1767-09-20, de Voltaire [François Marie Arouet] à Charles Michel de Villette, marquis Du Plessis-Villette.

Je vous pardonne, mon cher marquis, d'avoir oublié un vieillard malade & inutile, longtemps pénétré dans sa retraite de l'affliction la plus profonde; mais je ne vous pardonne pas de vous livrer au public, qui cherche toujours une victime, & qui s'acharne impitoyablement sur elle; on ne vous dit peutêtre pas à quel point il enfonce le poignard dans les plaies qu'il a faites lui même.
Je vous prédis que vous serez malheureux si vous ne vous dérobez pas à l'envie & à la malignité; & je vous répète que vous n'avez d'autre parti à prendre que de vivre avec un petit nombre d'amis dont vous soyez sûr.

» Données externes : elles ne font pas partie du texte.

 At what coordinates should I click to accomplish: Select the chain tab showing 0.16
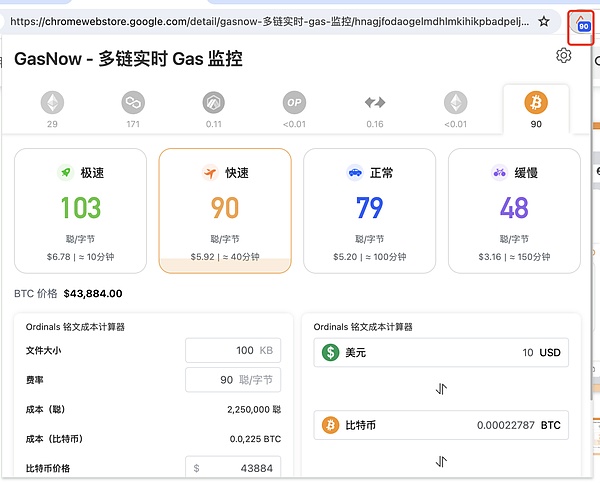(375, 109)
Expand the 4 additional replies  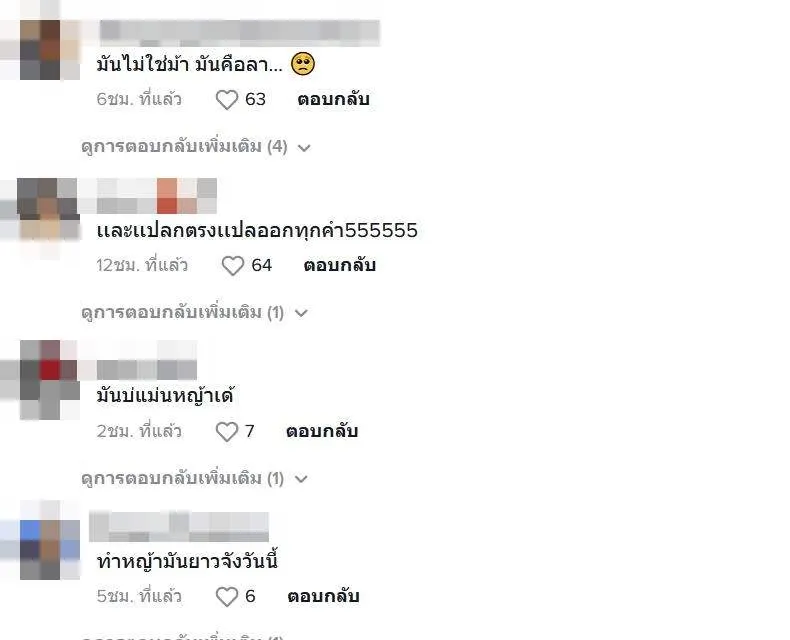click(195, 147)
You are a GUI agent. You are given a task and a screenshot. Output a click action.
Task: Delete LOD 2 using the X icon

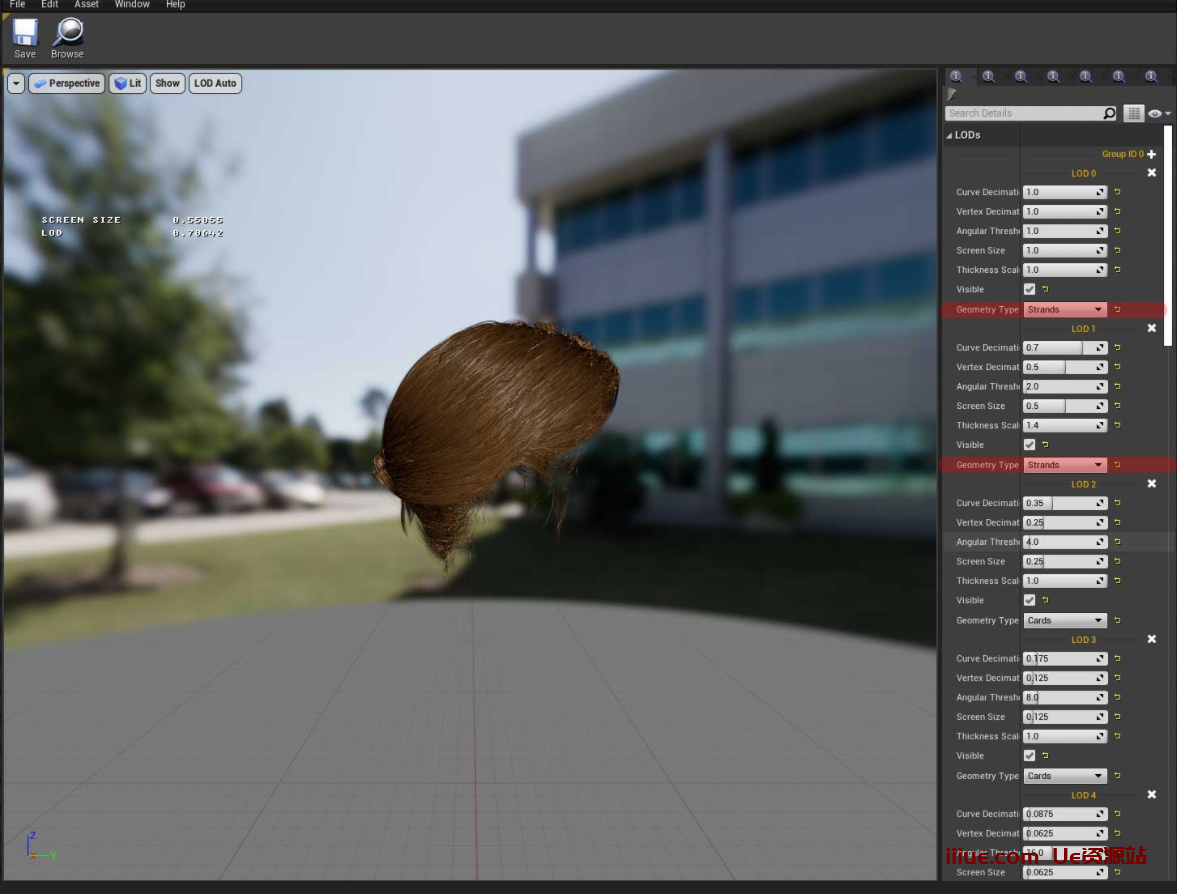coord(1151,484)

Vous vous plaignez de quelques tours qu'on vous a joués. J'aimerais mieux qu'on eût volé deux cent mille francs que de vous voir déchirer par les harpies de la société qui remplissent le monde. Il faut absolument que vous sachiez que tout cela a été poussé à un excès qui m'a fait une peine cruelle; on dit: Voilà comme sont faits tous les petits philosophes de nos jours. On clabaude à la cour, à la ville; vous sentez combien mon amitié pour vous en a souffert. Vous êtes fait pour mener une vie très heureuse, & vous vous obstinez à gâter tout ce que la nature & la fortune ont fait en votre faveur.

Je vous dirai encore qu'il ne tient qu'à vous de faire tout oublier. Je vous demande en grâce que vous soyez heureux. Je ne veux pas qu'un beau diamant soit mal monté. Pardonnez ma franchise; c'est mon cœur qui vous parle, il ne vous déguise ni son afflictione ni ses sentiments pour vous, ni ses craintes. Je vous aime trop pour vous écrire autrement.

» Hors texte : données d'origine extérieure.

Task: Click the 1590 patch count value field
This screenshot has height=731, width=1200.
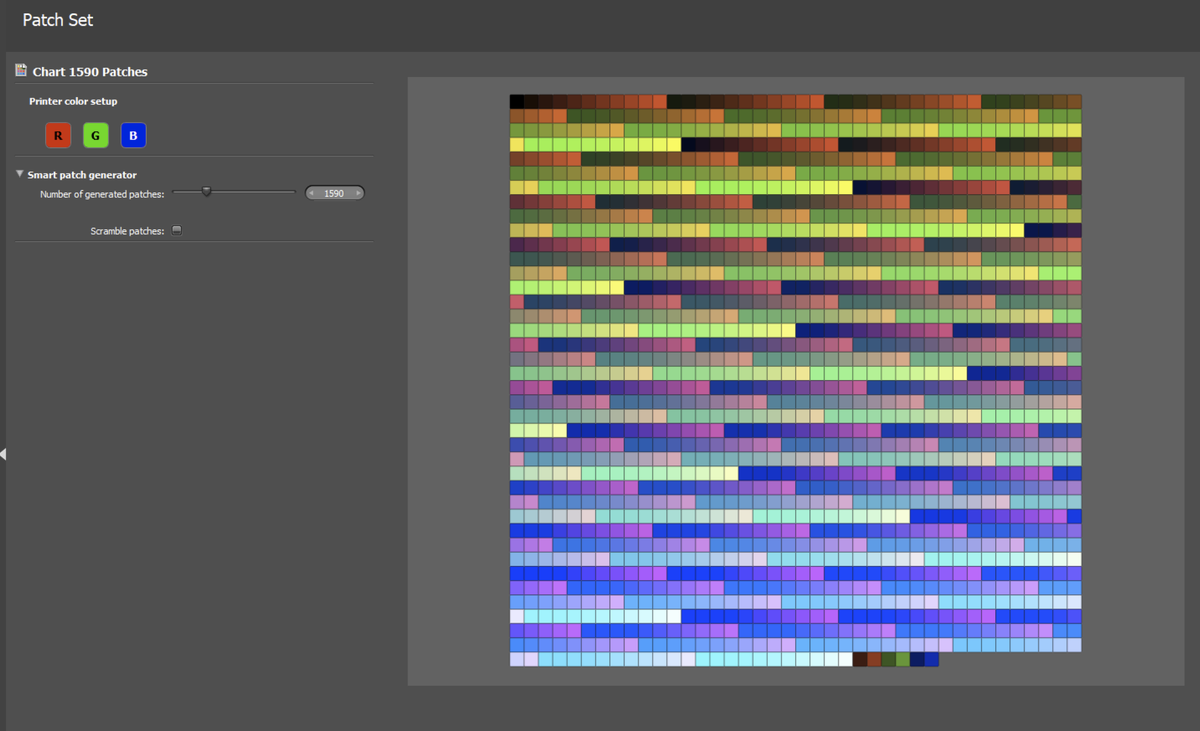Action: pyautogui.click(x=334, y=193)

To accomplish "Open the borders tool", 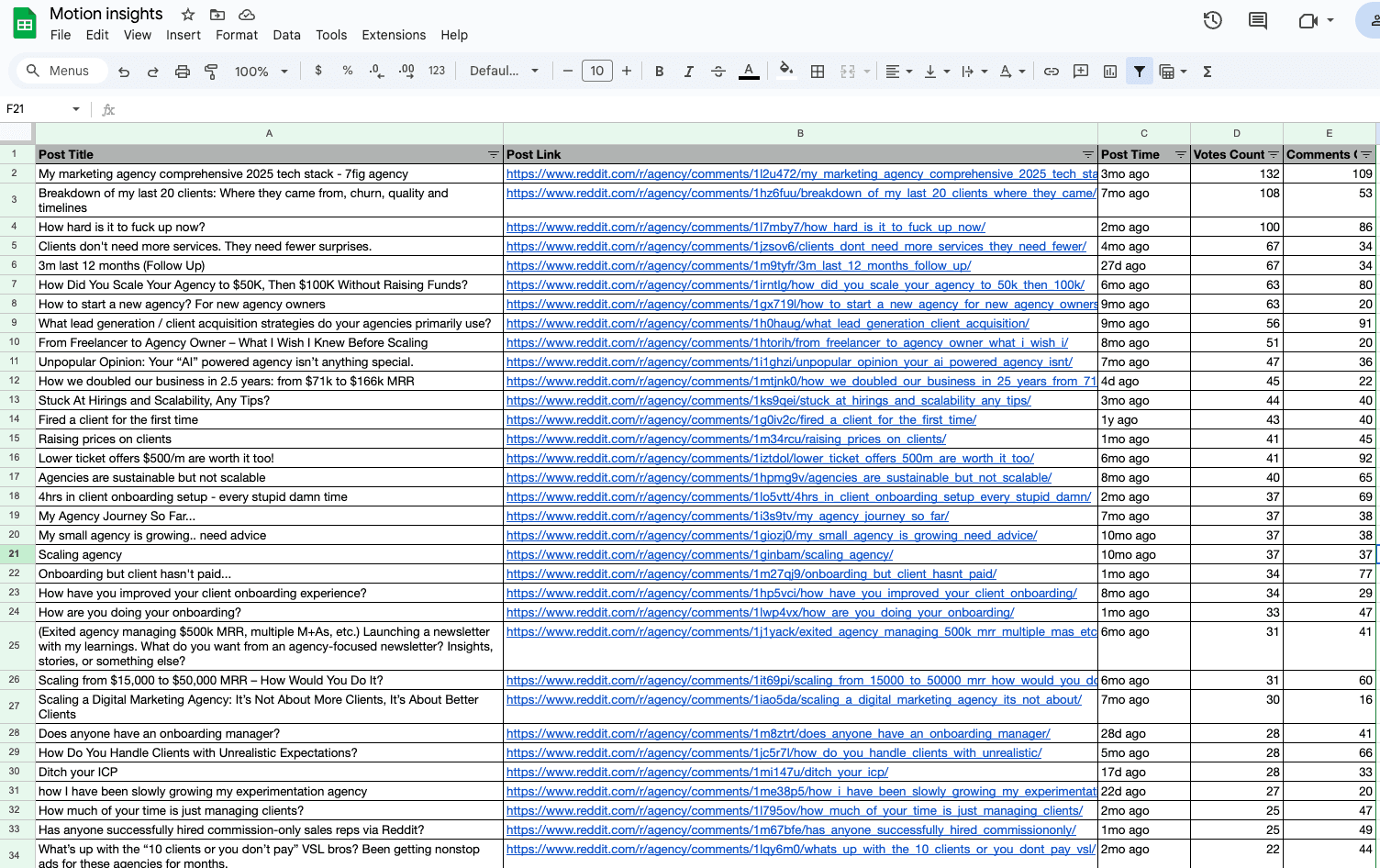I will pos(817,72).
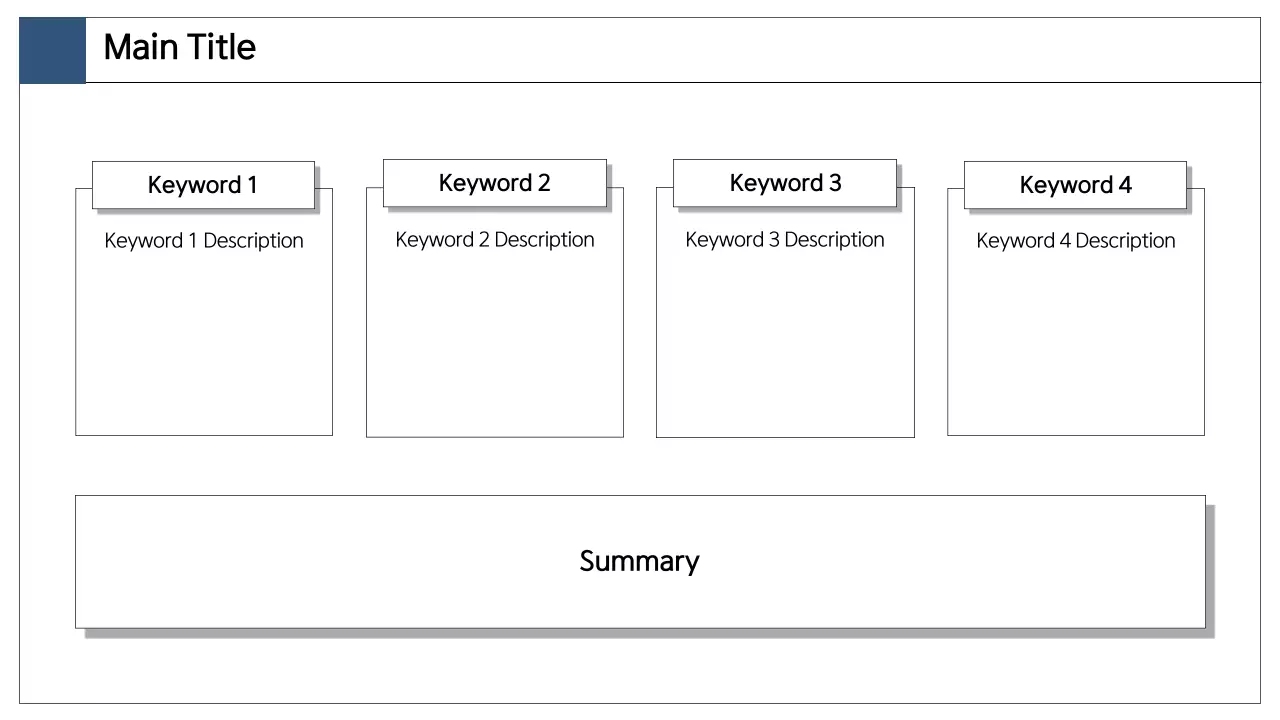The image size is (1280, 720).
Task: Select the Summary box's left empty area
Action: [250, 561]
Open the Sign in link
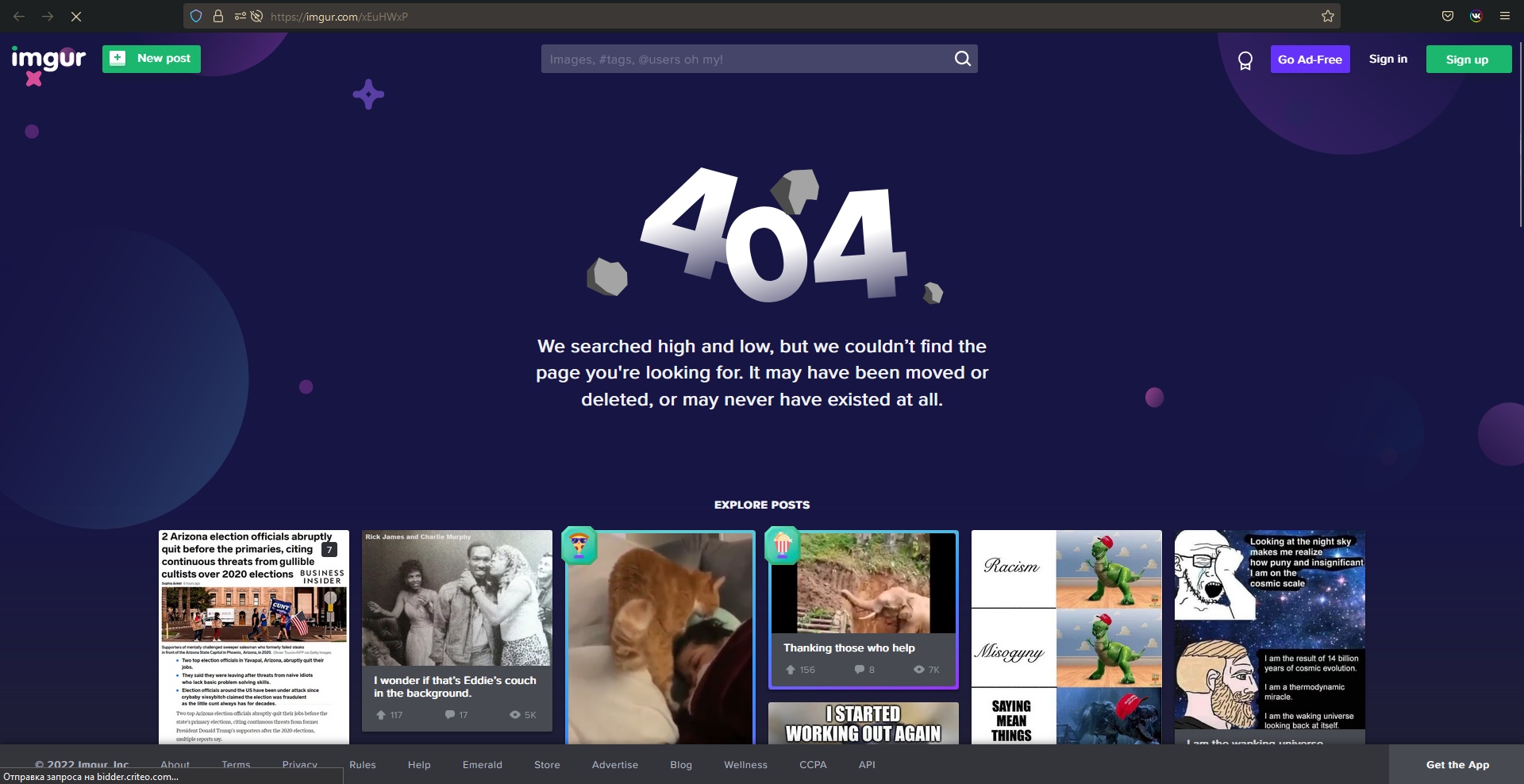Screen dimensions: 1524x784 click(1387, 59)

Je vous invite plus que jamais à vous livrer à l'étude. L'homme studieux se revêt, à la longue, d'une considération personnelle, que ne donnent ni les titres, ni la fortune. Celui qui travaille n'a pas le temps de faire mal parler de soi. Je vous parle ainsi, parce que vous me devez compte de cette heureuse facilité, & de vos belles dispositions pour les lettres. Je vous pardonne si vous écrivez, & surtout si vous m'écrivez. Vous voilà quitte de ma morale; mais si vous étiez ici, je vous avertis qu'elle serait beaucoup plus longue.

Madame Denis pense absolument de même; quiconque s'intéressera à vous, vous dira les mêmes choses.

Pardonnez encore une fois aux sentiments qui m'attachent à vous.